> **INSTRUCTIONS TO FOLLOW**: Instruction for the entries that follow: retype exactly the lines from the line with "Choose Engine in" to the line with "You are a GUI", both included, and omit all others.

• • • •

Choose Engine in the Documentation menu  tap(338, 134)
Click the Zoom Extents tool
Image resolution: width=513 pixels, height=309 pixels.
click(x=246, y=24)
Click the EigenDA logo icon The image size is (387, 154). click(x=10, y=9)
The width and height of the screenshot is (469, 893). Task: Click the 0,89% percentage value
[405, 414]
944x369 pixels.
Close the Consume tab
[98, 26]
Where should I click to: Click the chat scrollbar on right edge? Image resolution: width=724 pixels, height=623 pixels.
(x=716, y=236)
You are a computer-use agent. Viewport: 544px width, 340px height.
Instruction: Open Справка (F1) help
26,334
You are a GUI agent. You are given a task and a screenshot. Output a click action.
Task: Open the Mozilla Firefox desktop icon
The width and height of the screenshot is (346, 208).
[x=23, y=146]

• • • •

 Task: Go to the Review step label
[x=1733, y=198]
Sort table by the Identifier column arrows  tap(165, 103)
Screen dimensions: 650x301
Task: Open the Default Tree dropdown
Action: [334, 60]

• • • •

> **RESULT OF THE TASK**:
Choose Engine in the Documentation menu  tap(338, 134)
Click the Zoom Extents tool
Image resolution: width=513 pixels, height=309 pixels.
click(x=246, y=24)
Click the EigenDA logo icon The image size is (387, 154). click(x=10, y=9)
The width and height of the screenshot is (469, 893). Task: Click the 0,89% percentage value
[405, 414]
944x369 pixels.
Close the Consume tab
[98, 26]
Where should I click to: Click the chat scrollbar on right edge? Image resolution: width=724 pixels, height=623 pixels.
(x=716, y=236)
You are a computer-use agent. Viewport: 544px width, 340px height.
Instruction: Open Справка (F1) help
26,334
You are a GUI agent. You are given a task and a screenshot. Output a click action.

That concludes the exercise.